Standortstreit
Sitz der Energie-Agentur: Bonn unterliegt Abu Dhabi

Im Wettrennen um den Sitz der neuen internationalen Organisation für Erneuerbare Energien hat Bonn gegen Abu Dhabi den Kürzeren gezogen. Zum Ausgleich soll Bonn ein Technologiezentrum erhalten.

HB BONN/SCHARM EL SHEICH. Die Entscheidung für die Hauptstadt der Vereinigten Arabischen Emirate fällte die IRENA-Konferenz am Montag in der ägyptischen Stadt Scharm el Scheich, wie das Bundesumweltministerium mitteilte. Der Beschluss musste vom Sitzungsplenum noch verabschiedet werden.
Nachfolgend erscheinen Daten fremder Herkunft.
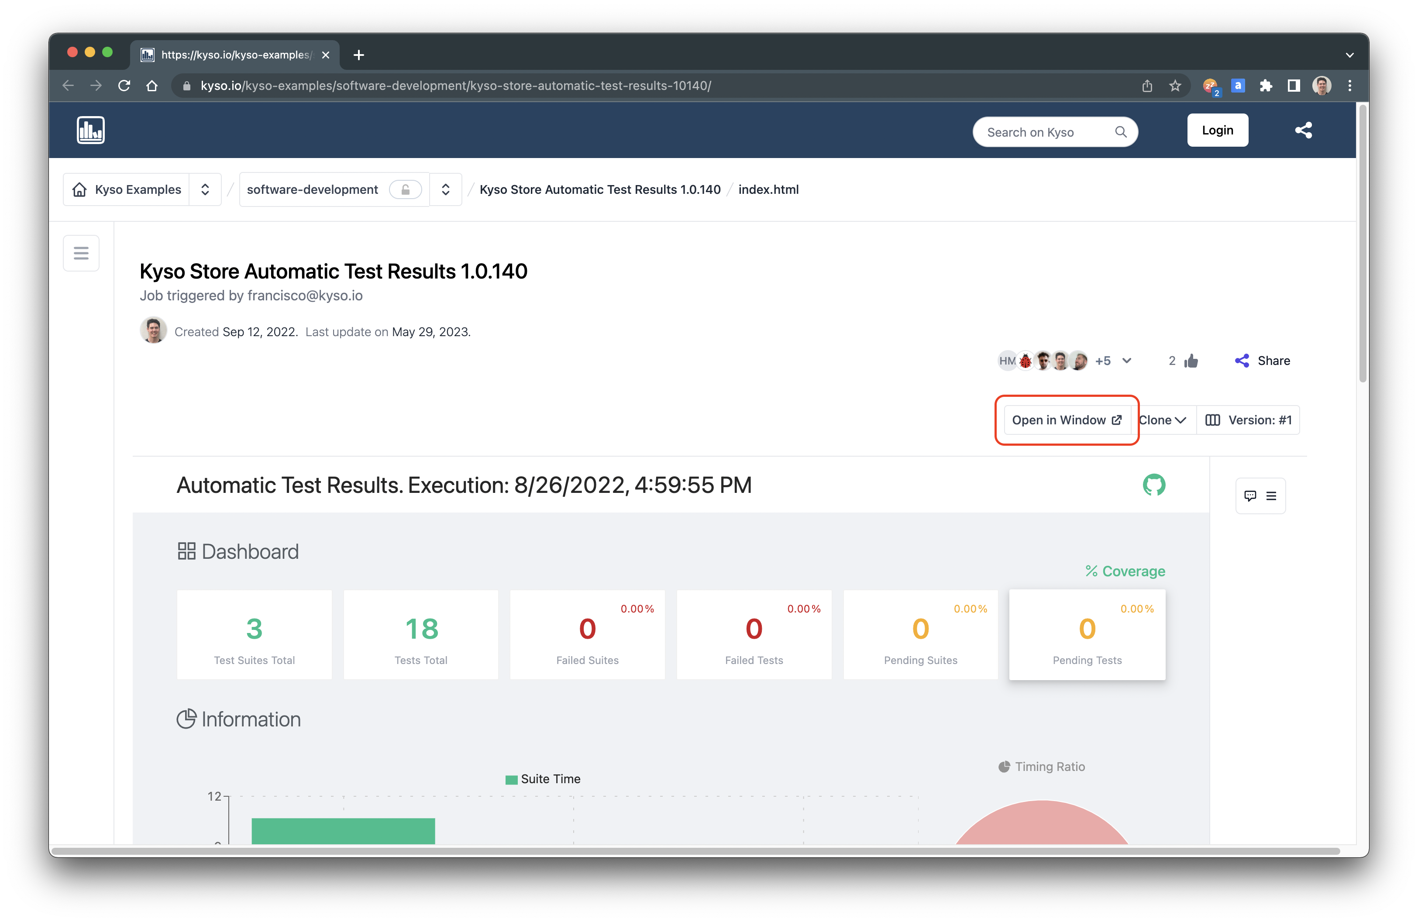Click the thumbs up like icon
Damit behielten die Vereinigten Arabischen Emirate mit ihrer Hauptstadt Abu Dhabi gegen Bonn die Oberhand, das von der Bundesregierung für den Sitz des IRENA-Sekretariats ins Rennen geschickt worden war. In einem Kompromiss einer "Dreierlösung" soll in Bonn unter dem IRENA-Dach ein Innovations- und Technologiezentrum entstehen. Wien, als dritter Mitbewerber um den Sitz, erhält ein Verbindungsbüro für Kontakte zur UN im Bereich Energie und zu anderen internationalen Institutionen.
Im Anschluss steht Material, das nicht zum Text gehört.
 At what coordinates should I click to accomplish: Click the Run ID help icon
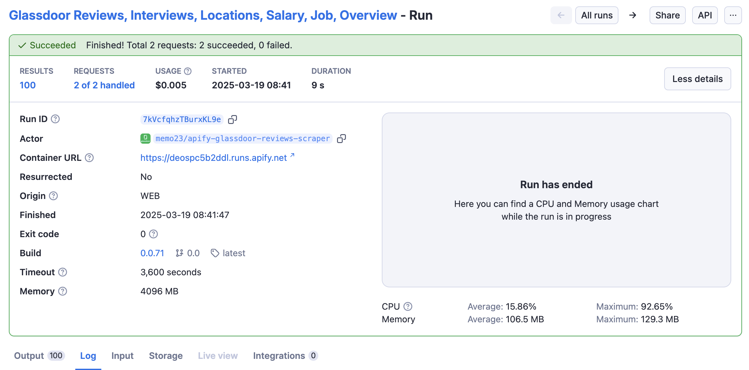[55, 119]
Bundesumweltminister Sigmar Gabriel (SPD) begrüßte die Dreierlösung als "fairen und sachgerechten Kompromiss". Eine Kampfabstimmung zwischen den Bewerberstädten sei vermieden worden. "Sie hätte den fatalen Eindruck einer künstlich aufgeladenen Nord- Süd-Teilung hinterlassen." Gabriel und auch Bundeskanzlerin Angela Merkel (CDU) hatten zuvor für Bonn als Sitz geworben.